You can use "az login" as a sufficiently capabable account. To see the credentials for the service principal
(created by terraform) that is capable, run this:

$ terraform output -raw SERVICE_PRINCIPAL_CREDENTIALS

Use the credentials with "az login"

$ az login --service-principal -u $AZURE_CLIENT_ID -p $AZURE_CLIENT_SECRET --tenant $AZURE_TENANT_ID

Configure your local Kubernetes context to point to the the right Kubernetes cluster:

$ az aks get-credentials --resource-group rg-metaflow-minion-westus --name aks-ob-metaflow-minion

STEP 2: Configure Metaflow:

$ metaflow configure azure
$ metaflow configure kubernetes

Use these values when prompted:

METAFLOW_DATASTORE_SYSROOT_AZURE=metaflow-storage-container/tf-full-stack-sysroot
METAFLOW_AZURE_STORAGE_BLOB_SERVICE_ENDPOINT=https://stobmetaflowminion.blob.core.windows.net/
METAFLOW_KUBERNETES_SECRETS=metaflow-azure-storage-credentials
METAFLOW_SERVICE_URL=http://127.0.0.1:8080/
METAFLOW_SERVICE_INTERNAL_URL=http://metadata-service.default:8080/
[For Argo only] METAFLOW_KUBERNETES_NAMESPACE=argo

Note: you can skip METAFLOW_SERVICE_AUTH_KEY (leave it blank)
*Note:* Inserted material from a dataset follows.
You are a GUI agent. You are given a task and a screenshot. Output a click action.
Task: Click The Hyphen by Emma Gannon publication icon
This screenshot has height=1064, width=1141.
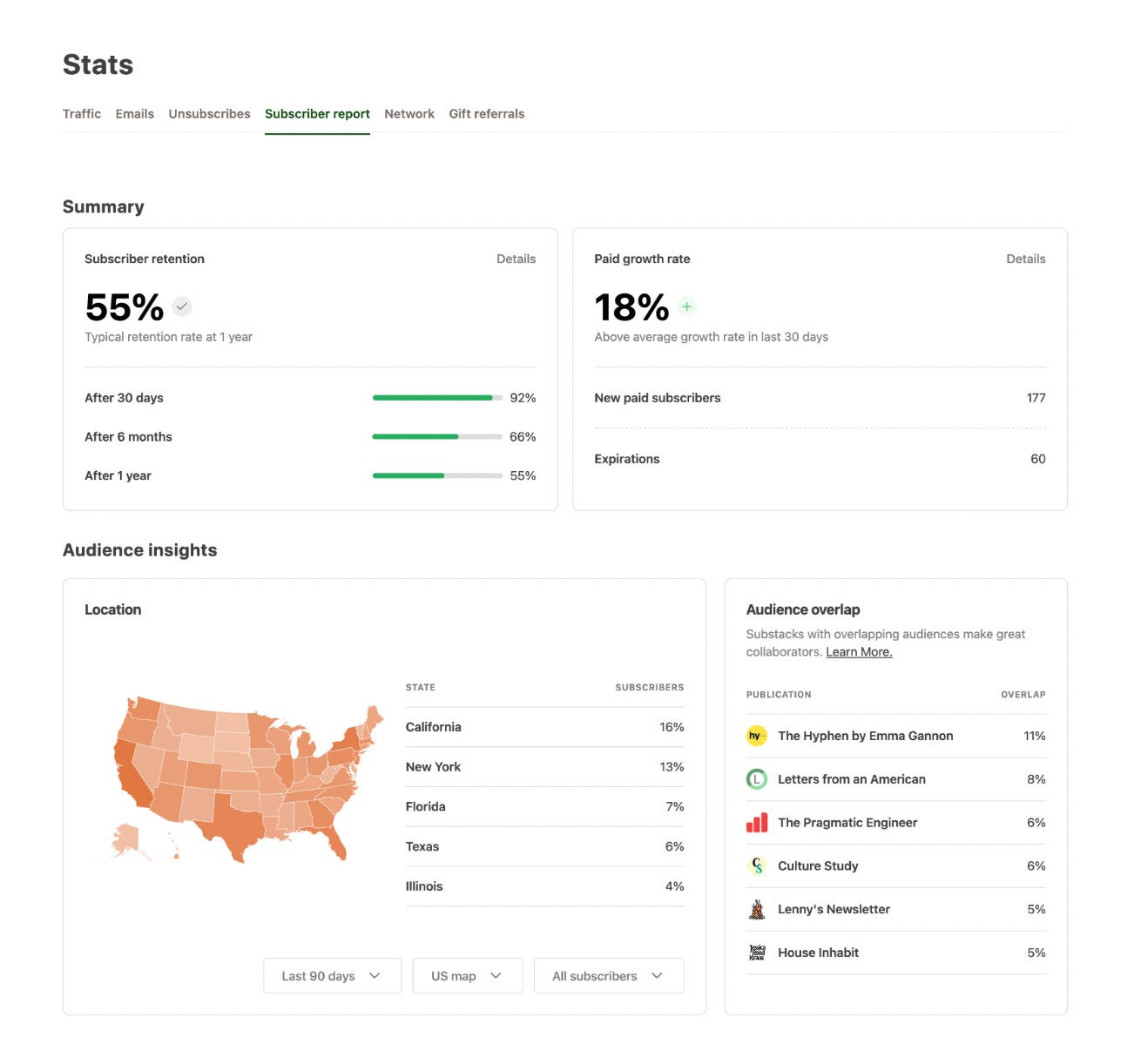point(756,736)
STEP 3: Setup port-forwards to services running on Kubernetes:

option 1 - run kubectl's manually:
$ kubectl port-forward deployment/metadata-service 8080:8080
$ kubectl port-forward deployment/metaflow-ui-backend-service 8083:8083
$ kubectl port-forward deployment/metaflow-ui-static-service 3000:3000
$ kubectl port-forward -n argo deployment/argo-server 2746:2746

option 2 - this script manages the same port-forwards for you (and prevents timeouts)

$ python metaflow-tools/scripts/forward_metaflow_ports.py [--include-argo]

STEP 4: Install Azure Python SDK
$ pip install azure-storage-blob azure-identity